Your response must be the entire set of entries, reproduced word for word.

-- RECORD SET follows --

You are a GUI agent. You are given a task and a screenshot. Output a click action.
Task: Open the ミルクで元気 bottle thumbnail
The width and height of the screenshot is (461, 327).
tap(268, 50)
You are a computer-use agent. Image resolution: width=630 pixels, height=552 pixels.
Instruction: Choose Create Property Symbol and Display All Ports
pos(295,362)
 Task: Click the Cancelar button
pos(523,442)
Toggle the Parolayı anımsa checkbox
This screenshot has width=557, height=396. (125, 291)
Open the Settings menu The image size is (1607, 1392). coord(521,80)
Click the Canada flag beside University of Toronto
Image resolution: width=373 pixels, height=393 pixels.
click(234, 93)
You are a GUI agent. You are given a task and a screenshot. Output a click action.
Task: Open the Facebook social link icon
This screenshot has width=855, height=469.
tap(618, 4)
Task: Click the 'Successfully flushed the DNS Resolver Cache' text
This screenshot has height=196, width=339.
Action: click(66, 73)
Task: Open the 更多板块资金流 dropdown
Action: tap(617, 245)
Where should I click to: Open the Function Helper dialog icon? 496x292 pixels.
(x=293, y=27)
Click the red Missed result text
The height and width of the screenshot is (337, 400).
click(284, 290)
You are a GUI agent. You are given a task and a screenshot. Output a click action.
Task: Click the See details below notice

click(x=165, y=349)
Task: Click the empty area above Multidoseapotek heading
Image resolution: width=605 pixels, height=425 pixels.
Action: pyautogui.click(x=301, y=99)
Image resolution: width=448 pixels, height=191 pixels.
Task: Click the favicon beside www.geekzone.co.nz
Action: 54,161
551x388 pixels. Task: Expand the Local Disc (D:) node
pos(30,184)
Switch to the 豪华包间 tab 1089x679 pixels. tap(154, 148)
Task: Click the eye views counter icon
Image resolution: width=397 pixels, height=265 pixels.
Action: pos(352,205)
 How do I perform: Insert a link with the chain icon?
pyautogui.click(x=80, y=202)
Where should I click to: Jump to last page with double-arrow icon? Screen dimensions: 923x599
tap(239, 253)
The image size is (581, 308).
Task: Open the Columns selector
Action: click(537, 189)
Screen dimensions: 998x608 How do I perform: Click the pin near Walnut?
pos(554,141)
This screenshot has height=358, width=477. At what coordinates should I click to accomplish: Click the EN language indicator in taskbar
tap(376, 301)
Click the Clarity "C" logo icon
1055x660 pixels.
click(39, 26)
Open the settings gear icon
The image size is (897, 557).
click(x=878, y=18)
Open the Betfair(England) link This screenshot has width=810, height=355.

-- RECORD SET concluded --

### SOLUTION FOR THIS PROBLEM
You are a GUI agent. You are given a task and a screenshot. Output a click action.
Task: Open the ミルクで元気 bottle thumbnail
The width and height of the screenshot is (461, 327).
tap(268, 50)
You are a computer-use agent. Image resolution: width=630 pixels, height=552 pixels.
Instruction: Choose Create Property Symbol and Display All Ports
pos(295,362)
 Task: Click the Cancelar button
pos(523,442)
Toggle the Parolayı anımsa checkbox
This screenshot has width=557, height=396. (125, 291)
Open the Settings menu The image size is (1607, 1392). coord(521,80)
Click the Canada flag beside University of Toronto
Image resolution: width=373 pixels, height=393 pixels.
click(234, 93)
You are a GUI agent. You are given a task and a screenshot. Output a click action.
Task: Open the Facebook social link icon
This screenshot has width=855, height=469.
tap(618, 4)
Task: Click the 'Successfully flushed the DNS Resolver Cache' text
This screenshot has height=196, width=339.
Action: click(66, 73)
Task: Open the 更多板块资金流 dropdown
Action: tap(617, 245)
Where should I click to: Open the Function Helper dialog icon? 496x292 pixels.
(x=293, y=27)
Click the red Missed result text
The height and width of the screenshot is (337, 400).
click(284, 290)
You are a GUI agent. You are given a task and a screenshot. Output a click action.
Task: Click the See details below notice

click(x=165, y=349)
Task: Click the empty area above Multidoseapotek heading
Image resolution: width=605 pixels, height=425 pixels.
Action: pyautogui.click(x=301, y=99)
Image resolution: width=448 pixels, height=191 pixels.
Task: Click the favicon beside www.geekzone.co.nz
Action: 54,161
551x388 pixels. Task: Expand the Local Disc (D:) node
pos(30,184)
Switch to the 豪华包间 tab 1089x679 pixels. tap(154, 148)
Task: Click the eye views counter icon
Image resolution: width=397 pixels, height=265 pixels.
Action: pos(352,205)
 How do I perform: Insert a link with the chain icon?
pyautogui.click(x=80, y=202)
Where should I click to: Jump to last page with double-arrow icon? Screen dimensions: 923x599
tap(239, 253)
The image size is (581, 308).
Task: Open the Columns selector
Action: click(537, 189)
Screen dimensions: 998x608 How do I perform: Click the pin near Walnut?
pos(554,141)
This screenshot has height=358, width=477. At what coordinates should I click to accomplish: Click the EN language indicator in taskbar
tap(376, 301)
Click the Clarity "C" logo icon
1055x660 pixels.
click(39, 26)
Open the settings gear icon
The image size is (897, 557).
click(x=878, y=18)
Open the Betfair(England) link This screenshot has width=810, height=355.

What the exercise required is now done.